What happens when the membrane potential is hyperpolarized from the resting level (-65 mV) to -130 mV?
There’s redistribution of charge across the axonal membrane. The capacitive current is a nearly instanteneous. Besides this, very little current flows when the membrane is hyperpolarized.
What happens when the membrane potential is depolarized from -65 mV to 0 mV?
First, there is a outward capacitive current. After this, a transient inward current is rapidly produced, where positive charges enters the cell. This results in a more slowly rising delayed outward current.
What ions are (probably) responisble for the transient inward and delayed outward current?

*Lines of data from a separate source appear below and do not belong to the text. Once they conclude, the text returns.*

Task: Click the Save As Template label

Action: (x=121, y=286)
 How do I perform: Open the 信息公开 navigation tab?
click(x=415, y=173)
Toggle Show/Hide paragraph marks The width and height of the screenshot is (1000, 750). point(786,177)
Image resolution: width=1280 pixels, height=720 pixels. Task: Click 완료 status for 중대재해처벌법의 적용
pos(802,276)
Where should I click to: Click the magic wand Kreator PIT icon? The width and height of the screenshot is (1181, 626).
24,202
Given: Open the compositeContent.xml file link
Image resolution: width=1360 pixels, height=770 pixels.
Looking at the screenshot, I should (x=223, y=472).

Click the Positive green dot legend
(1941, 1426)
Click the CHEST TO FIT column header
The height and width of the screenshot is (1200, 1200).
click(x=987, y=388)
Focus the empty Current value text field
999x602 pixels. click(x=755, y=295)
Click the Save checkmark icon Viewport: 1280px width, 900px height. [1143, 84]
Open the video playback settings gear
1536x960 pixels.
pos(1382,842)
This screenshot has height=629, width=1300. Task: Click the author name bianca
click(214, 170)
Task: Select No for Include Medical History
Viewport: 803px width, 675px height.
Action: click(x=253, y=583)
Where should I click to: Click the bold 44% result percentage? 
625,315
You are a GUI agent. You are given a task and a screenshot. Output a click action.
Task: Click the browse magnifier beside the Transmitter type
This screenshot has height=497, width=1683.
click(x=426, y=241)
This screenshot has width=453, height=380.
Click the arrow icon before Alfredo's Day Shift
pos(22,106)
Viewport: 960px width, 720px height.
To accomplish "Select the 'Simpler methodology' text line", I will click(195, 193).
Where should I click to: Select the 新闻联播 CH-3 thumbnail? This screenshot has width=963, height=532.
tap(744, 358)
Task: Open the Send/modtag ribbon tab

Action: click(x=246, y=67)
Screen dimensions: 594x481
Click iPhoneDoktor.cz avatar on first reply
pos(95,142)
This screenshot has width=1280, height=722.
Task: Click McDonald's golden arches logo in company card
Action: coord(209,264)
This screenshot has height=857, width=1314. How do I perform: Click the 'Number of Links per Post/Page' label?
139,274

- Transient inward current → sodium
- Delayed outward current → potassium
Name three ways how it can be tested what ions are involved e.g. depolarization or hyperpolarization.
- By determining at what membrane potential the current reverses and comparing it to the electrochemical equilibrium potential of ions in solution
- By changing the external concentrations of certain ions and testing if the current is altered or reversed.
- By blocking certain channels and testing if this also block the current.
So it’s most likely sodium is responsible for the transient inward current during depolarization. Already mentioned is that this can be tested by blocking sodium channels. How is this achieved?
By blocking the voltage-gated Na+ channels with tetrodotoxine (TTX) (but this wasn’t possible in the earlier days so they used something else)
So it’s most likely sodium is responsible for the transient inward current during depolarization. Already mentioned is that this can be tested by changing the external/extracellular concentration of sodium ions. What happens to the inward current when sodium is removed from the extracellular space?
The inward current changes to an outward current. When sodium is recovered extracellularly, the inward current is also recovered. This shows that for this inward current, extracellular sodium is needed.
(This can also be tested for potassium, where potassium is removed intracellularly, which removes the delayed outward current).